Step 105, dividing the target area into k areas, where k areas are used to divide the user variables corresponding to the target area into k categories, and k is a positive integer.
In one example, k is 4, and the target area shown in step 104 is divided into 4 areas, where the 4 areas are used to divide the user variable corresponding to the target area into 4 categories. Alternatively, there are various ways of dividing the target area into 4 areas. Illustratively, the region of the grid of loan user's revenue between the intervals [2000, 5000) and loan user's credit rating between the intervals [100, 300) is a first region, the region of the grid of loan user's revenue between the intervals [5000, 8000) and loan user's credit rating between the intervals [100, 500) is a second region, the region of the grid of loan user's revenue between the intervals [8000, 11000) and loan user's credit rating between the intervals [100, 300) is a third region, and the region of the grid of loan user's revenue between the intervals [8000, 11000) and loan user's credit rating between the intervals [300, 500) is a fourth region.
In summary, in the method provided in this embodiment, the number m×n of dimension slices is determined according to the selected first dimension feature vector and second dimension feature vector, and a first target variable distribution table and a second target variable distribution table containing m×n lattices are generated, each lattice in the first target variable distribution table corresponds to a user variable, each lattice in the second target variable distribution table corresponds to a target variable value, a region with a maximum area formed by lattices corresponding to target variable values satisfying a preset threshold is determined as a target region, the target region is divided into k regions, and the k regions correspond to k categories, where m, n and k are positive integers.
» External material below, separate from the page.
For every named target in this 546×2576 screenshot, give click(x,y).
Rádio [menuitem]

The aim of classifying the user variables is fulfilled by dividing the delineated target area into areas, so that the classification result is more reasonable and accurate.
FIG. 3 illustrates a flow chart of a variable classification method based on dimension slices provided by another exemplary embodiment of the application. The method comprises the following steps:
optionally, the business event comprises at least one of a financial risk business event, a merchandise sales business event, and an information push business event.
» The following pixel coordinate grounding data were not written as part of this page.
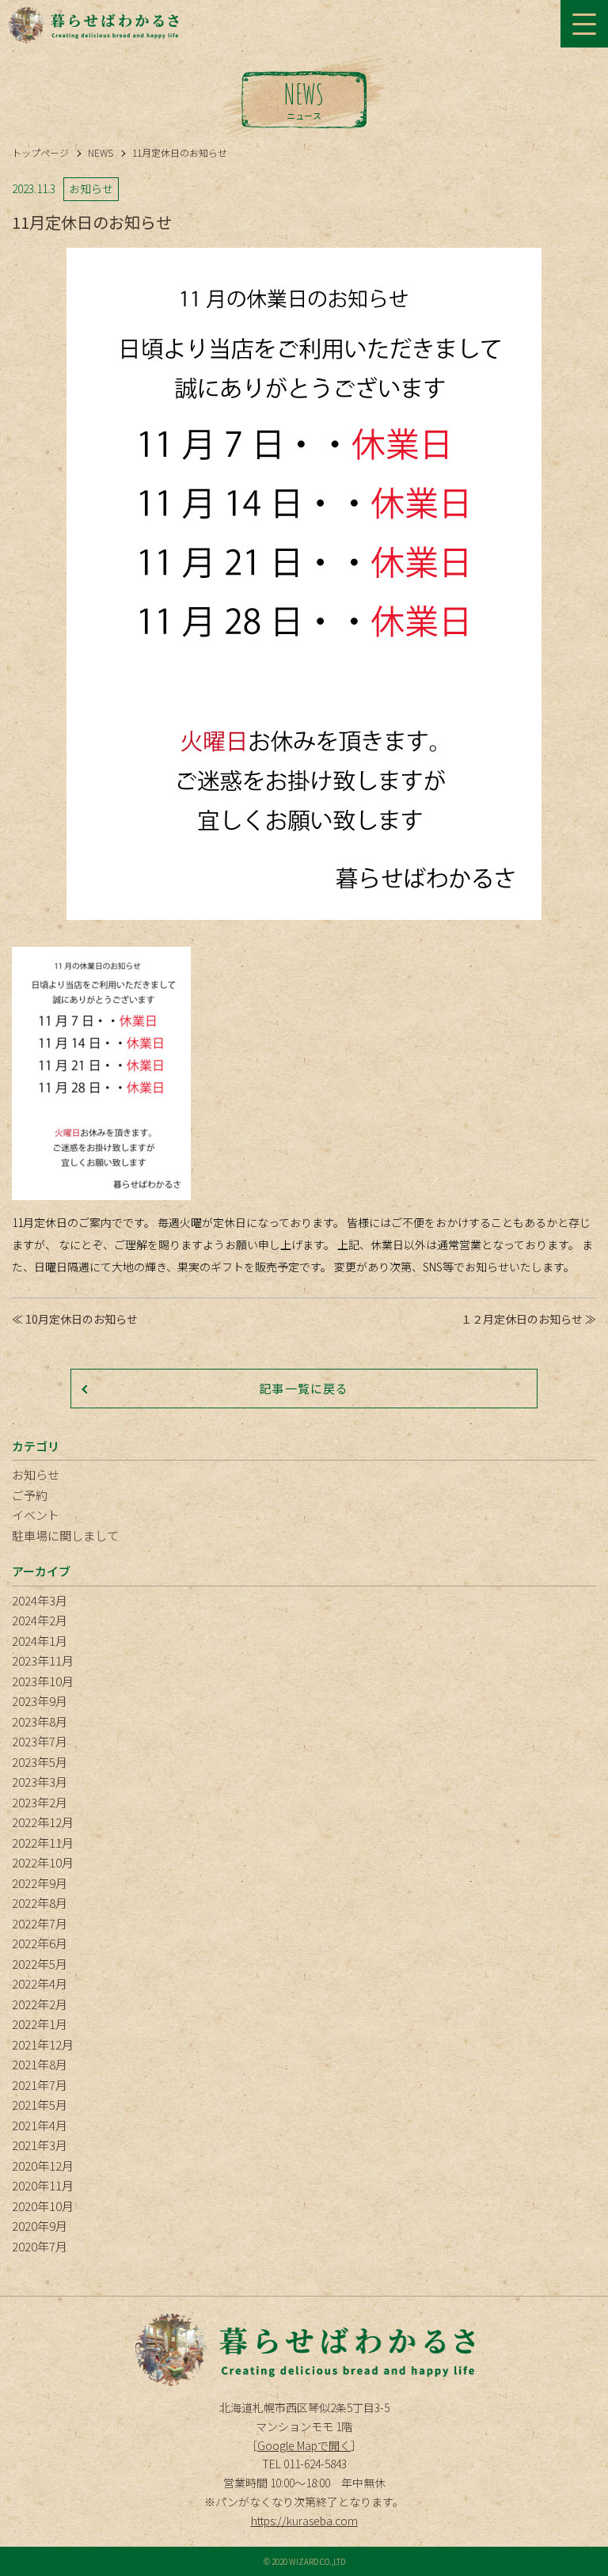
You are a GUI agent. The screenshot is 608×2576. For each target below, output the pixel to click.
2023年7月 (39, 1741)
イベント (35, 1514)
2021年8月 (39, 2064)
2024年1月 (39, 1640)
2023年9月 (39, 1701)
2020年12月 (43, 2165)
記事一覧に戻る (303, 1388)
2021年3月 (39, 2145)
Optionally, selecting the first dimension feature vector and the second dimension feature vector having a correlation with the target variable includes the steps of:
in step 301, a target variable is determined.
Illustratively, the business event is a merchandise sales business event and the target variable is the user's participation in a merchant promotional program. Optionally, the feature vector having a correlation with the target variable includes at least one of the following vectors: whether the user has purchased the last month, the amount the user has purchased the last time, the category of the goods the user has purchased the last time, whether the user is a member of the merchant.
Step 302, calculating an information value corresponding to the feature vector according to the target variable, wherein the information value is used for representing the correlation between the feature vector and the target variable.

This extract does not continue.